Thyroid. 2016 Aug 18;
Authors: Teti C, Nazzari E, Galletti M, Mandolfino MG, Pupo F, Pesce G, Lillo F, Bagnasco M, Benvenga S
Abstract
BACKGROUND: The use of thyrotropin and free thyroid hormone assays to evaluate thyroid function is widespread, but in some situations the results are inconsistent with the patient's thyroid status.

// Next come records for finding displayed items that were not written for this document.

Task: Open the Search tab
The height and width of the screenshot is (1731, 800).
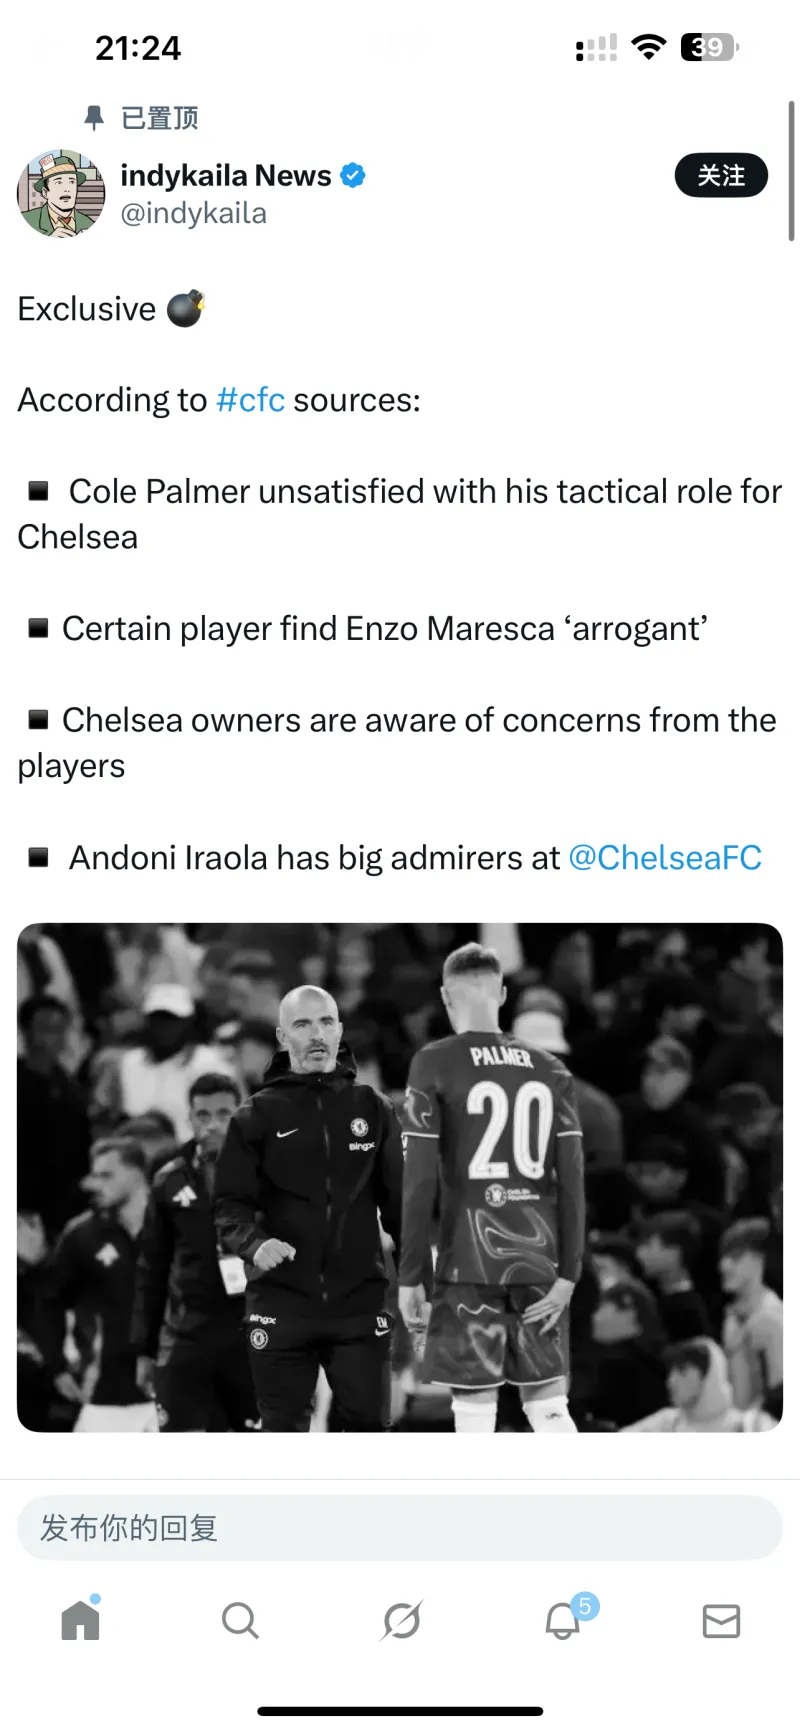Action: pyautogui.click(x=240, y=1620)
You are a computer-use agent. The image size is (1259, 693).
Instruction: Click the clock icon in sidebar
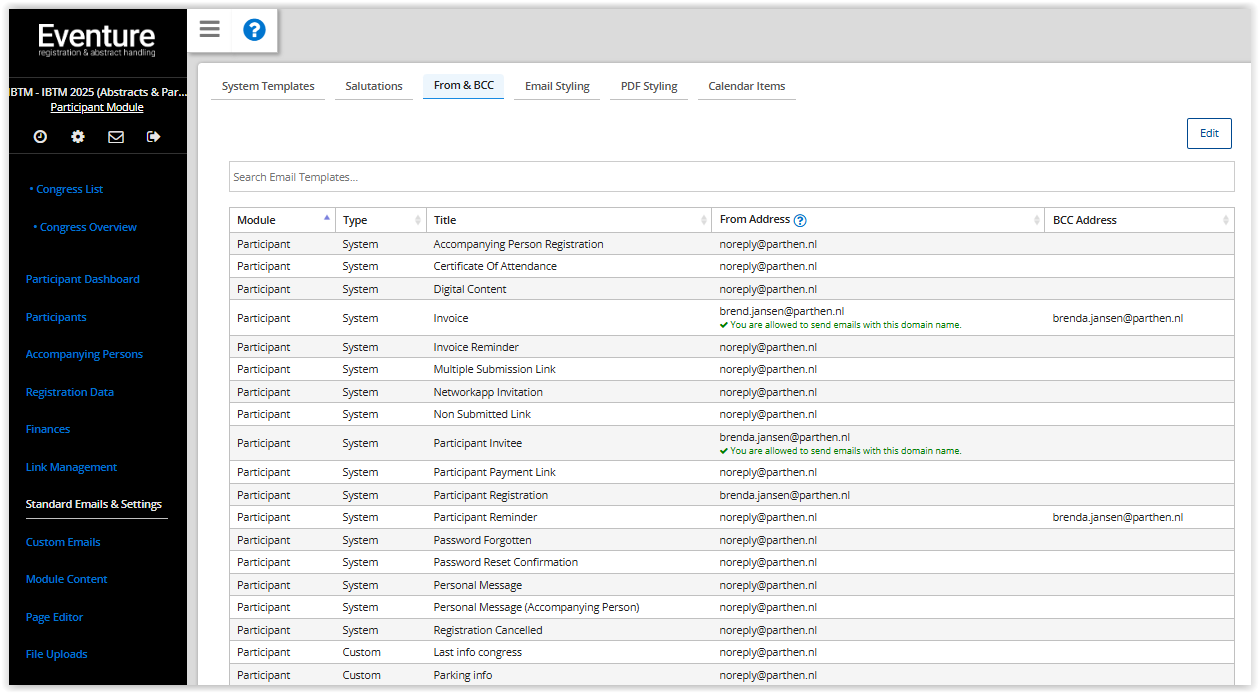tap(40, 137)
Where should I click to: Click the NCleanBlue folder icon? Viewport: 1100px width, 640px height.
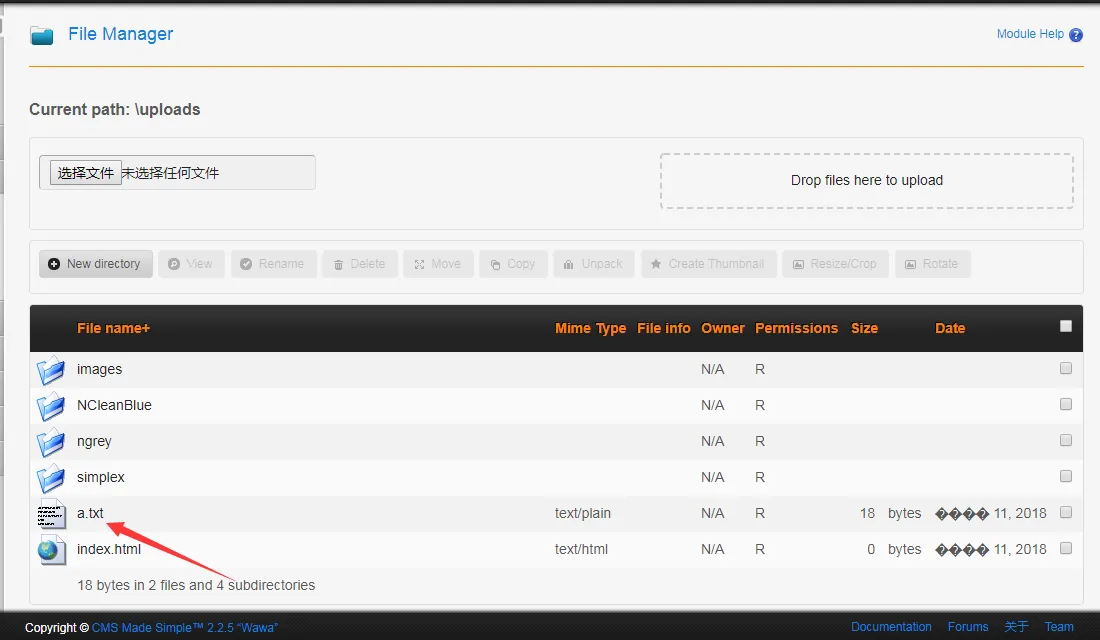[51, 406]
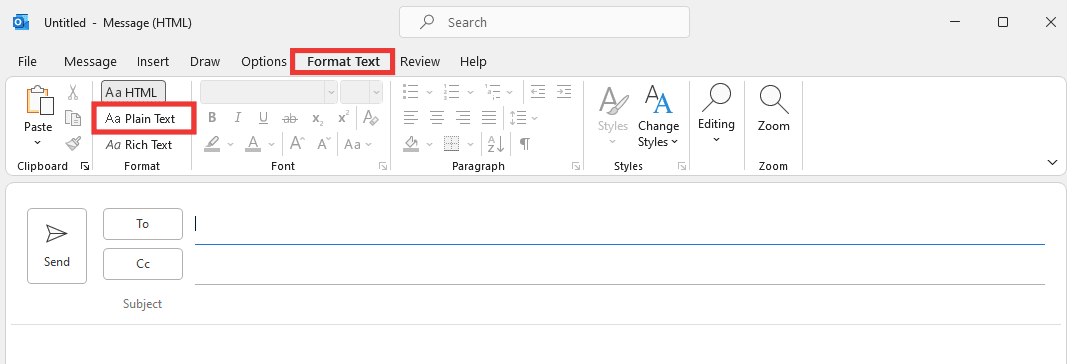Select the Plain Text format option
Screen dimensions: 1067x364
pos(144,118)
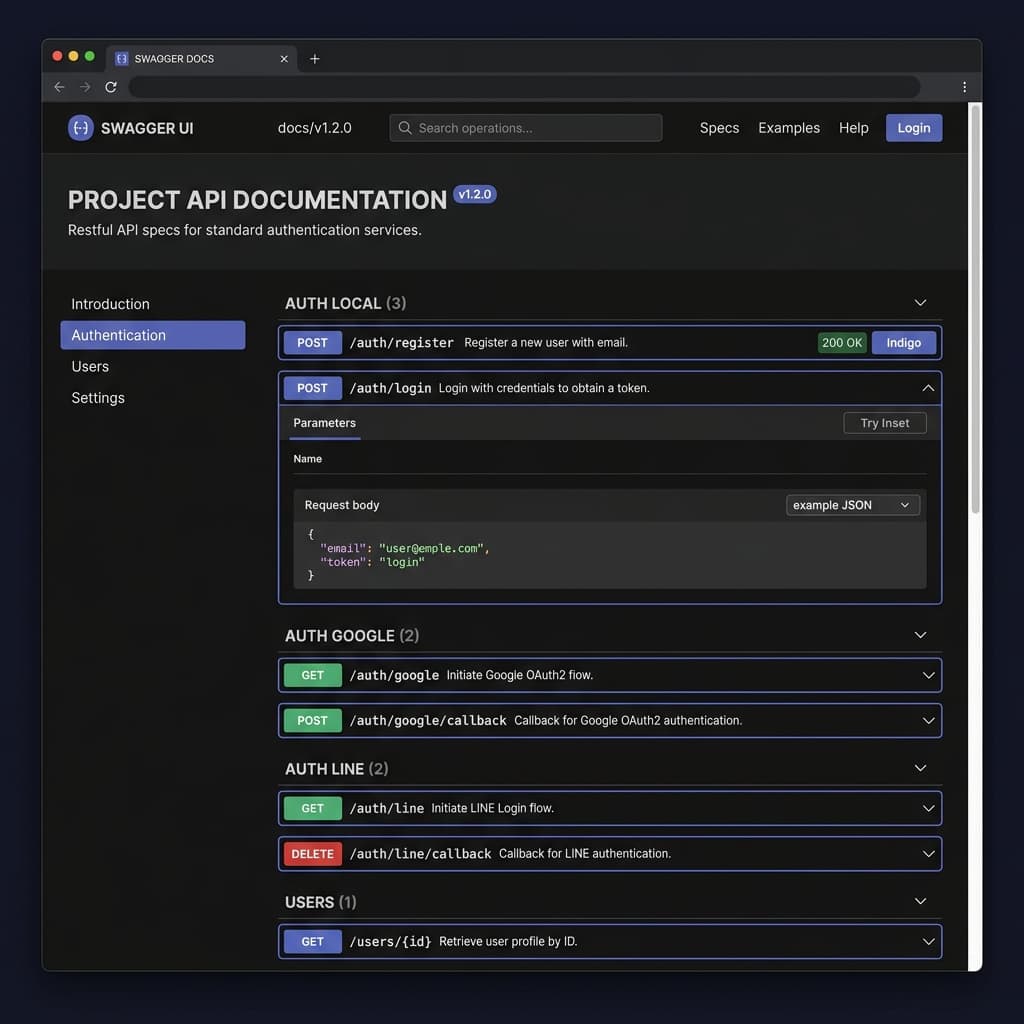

SUMMARY: A 35-year-old woman with a known diagnosis of chronic autoimmune thyroiditis was referred to us at week 26 of her second pregnancy. The patient was clinically euthyroid; consistent with this, her serum TSH was normal (0.79 mU/L), but she had elevated free thyroid hormones (fT3, fT4), as determined by a one-step chemiluminescent assay. The patient was taking levothyroxine replacement therapy (125 µg/d) and the dose was confirmed. Previous blood tests showed concordance between TSH and free thyroid hormone values. We followed up the patient throughout gestation and 12 months postpartum. During gestation, her free thyroid hormones remained high using one-step methods, while the total thyroid hormone concentration were within the reference range, in agreement with the TSH values. Post partum fT4 and fT3 values returned progressively to normality, in agreement with the TSH values. We hypothesized the presence of circulating thyroid hormone autoantibodies (THAb), which are known to interfere, although to a variable extent, with thyroid hormone one-step assays. Using stored frozen sera, we were able to confirm this hypothesis indirectly by measuring normal levels of FT3 and FT4 with a two-step method, and directly by demonstrating THAb against the two hormones.
CONCLUSIONS: Despite their relative rarity, circulating THAb may be suspected when laboratory data are not consistent and contrast with the clinical picture. To our knowledge, no previous case of transient appearance of THAb in pregnancy has been described.